NASHVILLE, Tenn. (WKRN) — Joel Brauchi is the business manager of the Local IBEW 429 in Nashville. It wasn’t something he planned, but when he was out playing paintball with some friends who were electrical workers, it sealed his fate.
“I came down here to the Local and signed up and never looked back,” Brauchi said.
IBEW stands for International Brotherhood of Electrical Workers, an international labor union.
Amendment 1 – the right-to-work amendment – is important to people like Brauchi.
The term “right to work” is thrown around a lot in the state, but not everyone understands what it means. In a non-right-to-work state, an employer could force an employee to join a union as a condition of employment. But in Tennessee, a right-to-work state, that’s illegal.

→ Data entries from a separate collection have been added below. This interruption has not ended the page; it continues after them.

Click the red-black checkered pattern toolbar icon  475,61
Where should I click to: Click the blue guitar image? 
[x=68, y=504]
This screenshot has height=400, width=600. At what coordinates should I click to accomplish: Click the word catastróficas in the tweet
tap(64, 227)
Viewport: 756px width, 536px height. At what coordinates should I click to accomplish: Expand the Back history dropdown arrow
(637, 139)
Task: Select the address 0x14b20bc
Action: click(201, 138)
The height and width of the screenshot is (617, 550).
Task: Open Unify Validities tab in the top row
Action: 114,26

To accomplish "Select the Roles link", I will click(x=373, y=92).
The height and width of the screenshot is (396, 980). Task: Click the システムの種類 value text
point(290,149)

“If you work for an employer that has a union and you wish to join, you certainly can. It doesn’t prevent you from joining a union, if there is a union to join,” Senate Majority Leader Jack Johnson (R-Franklin) said. “It simply says that you can’t be forced to join that union.”
Here’s an example:
Imagine if Employee A paid $100 a month to be in a union, while Employee B did not. Even if B doesn’t pay, they still enjoy many benefits of being in the union—higher salary floor, better benefits, etc.—without being in it. That leaves A wondering why they bother paying $100 each month while B doesn’t have to.
Most Republicans argue this is a good thing because people shouldn’t be forced to pay for and join a union they might not want to be in as a condition to get hired. Plus, it somewhat eliminates the need for a union, since everyone gets lots of the same benefits and nobody has to pay extra.
“What this amendment does is it protects workers in Tennessee,” Johnson said.
Most Democrats argue, that by somewhat eliminating the need for a union, there’s no one to represent workers, thus taking away their power.
“This is an attack on unions as well, it destroys unions and strips that collective power,” state Senate nominee Charlane Oliver (D-Nashville) said. “We all know that collective power is what moves things.”
Most, if not all, unions in Tennessee are against Amendment 1 because, though it doesn’t change laws, it solidifies Tennessee’s right-to-work status into the state constitution.
“To me, I feel like the intent of it is to make it harder on folks down the road if they ever want to get rid of ‘right to work’,” Brauchi said. “It’s just going to make it that much more difficult.”
Brauchi is right, amending the constitution in Tennessee is an extremely difficult process. It has to pass two separate General Assemblies—the first by a majority vote in each chamber and the second by a two-thirds vote in each chamber.
If it passes, it then goes to a vote, where it has yet another hurdle to clean. Not only does an amendment have to have more ‘yes’ votes than ‘no’ votes, but it also has to have at least 50% of the votes cast in the gubernatorial vote to be ‘yes,’ as well.
From the Tennessee Secretary of State’s website:
To determine the number of votes needed to adopt a proposed Constitutional amendment, votes for all candidates for governor are added together and then divided by two. If there are more yes votes than no votes on the proposed amendment and the number of yes votes exceeds 50%+1 of the total votes for governor, the amendment passes and becomes part of the Constitution.
For example, say 10 people vote in this year’s election, and all 10 vote for the governor, but only four of them voted on Amendment I (the others skip the amendments). Of those four votes, all four voted ‘yes’ on the proposed amendment. Even though the outcome of the votes on the amendment was four to zero, it still wouldn’t pass because it didn’t garner at least 50% of all votes cast for governor – it only got 40%, instead of the necessary 50%+1 vote.
If voters do pass Amendment I in November, it would take years and enormous support to undo.
Right now, there’s currently a Republican supermajority supporting this law. If Democrats somehow got a majority in the legislature in the next few years and Amendment I didn’t pass, they could overturn the right-to-work law in the state by a simple majority.
“Adding it to the start constitution, first of all, seems kind of redundant,” Brauchi said. “Second of all, it seems kind of like a waste of taxpayer time and money.”
If it does pass, they would have to go through the complex process of changing the Constitution again.
“It should be,” Johnson said about the difficulty of amending the Constitution. “We take our constitution very seriously, both our federal United States constitution and our state constitution.”